Mesmo a temida mamba negra (Dendroaspis polylepis), uma das espécies mais venenosas do continente africano, pode contribuir para o desenvolvimento de compostos medicamentosos. Em sua peçonha há certas substâncias conhecidas como mambalgines capazes de inibir a dor da presa. Tais substâncias mostraram-se como analgésicos tão eficientes quanto a morfina, sem gerar, no entanto, intolerância no organismo e dificuldade respiratória nos ratos utilizados em certos estudos.

Desordens psiquiátricas não podem ser tratadas com o auxílio da peçonha das serpentes. Pesquisas lideradas pela Universidade de Marseilles (França) demonstraram que a peçonha da coral costa riquenha (Micrurus mipartitus) possui substâncias denominadas MmTX1 e MmTX2 que podem, futuramente, impulsionar estudos que visam combater a esquizofrenia, além de epilepsia e dor crônica.

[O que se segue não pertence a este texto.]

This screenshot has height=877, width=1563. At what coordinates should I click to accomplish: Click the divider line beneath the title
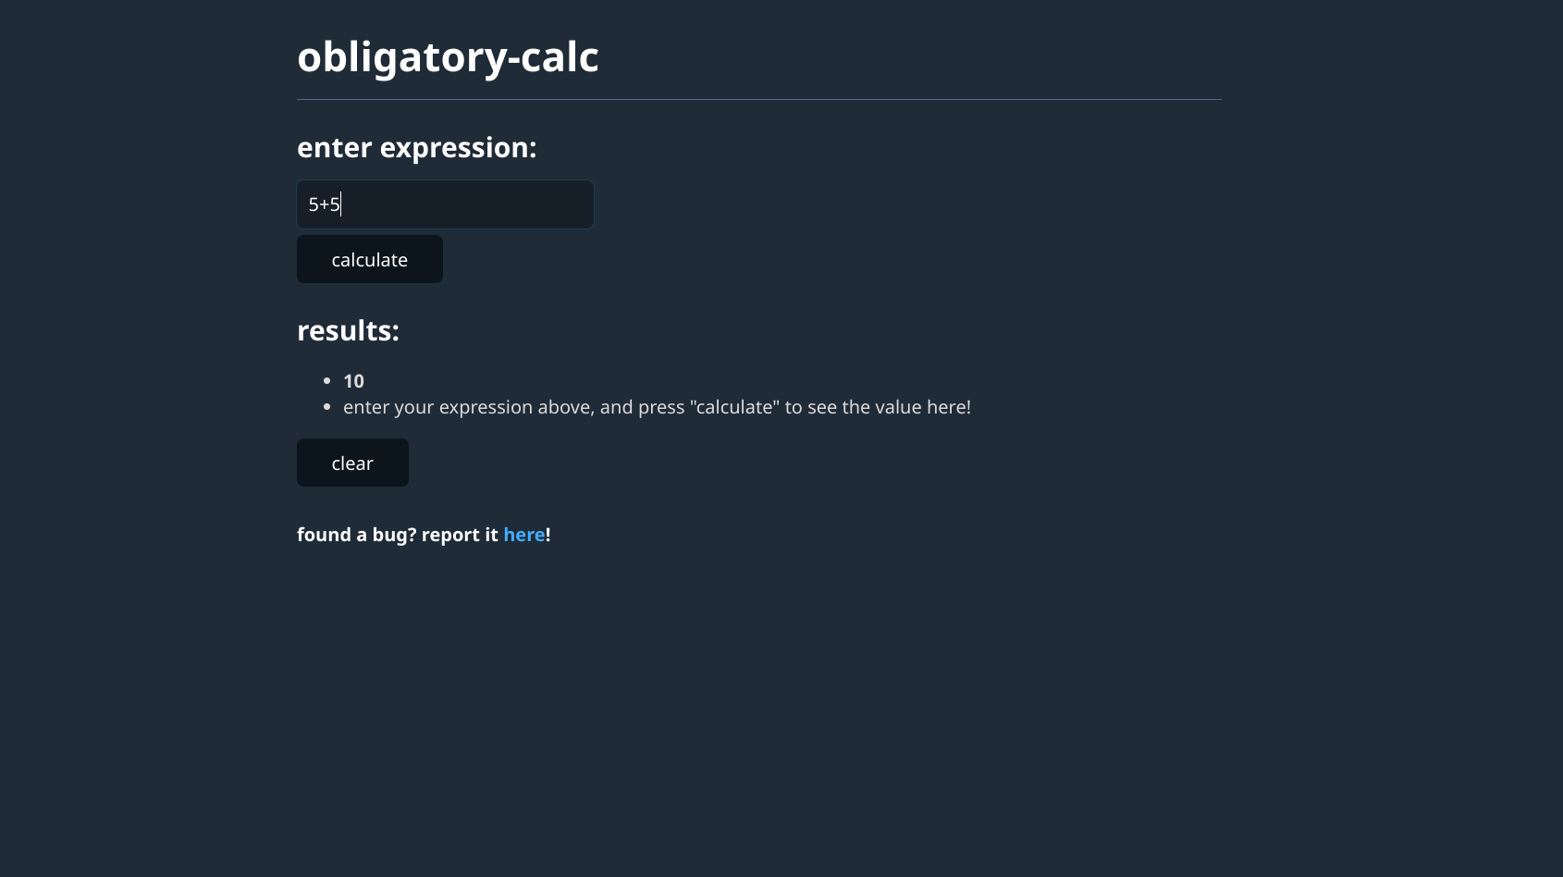pyautogui.click(x=758, y=99)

Apesar do medo geralmente associado ao encontro de uma serpente, o potencial das aplicações médicas das substâncias produzidas junto à peçonha nos leva a concluir o quão importante é a preservação da biodiversidade das serpentes. Agora que você já sabe, que tal explicar a amigos e familiares que não há necessidade de matar aquela cobra que está perdida e que só precisa ser transportada para seu hábitat natural?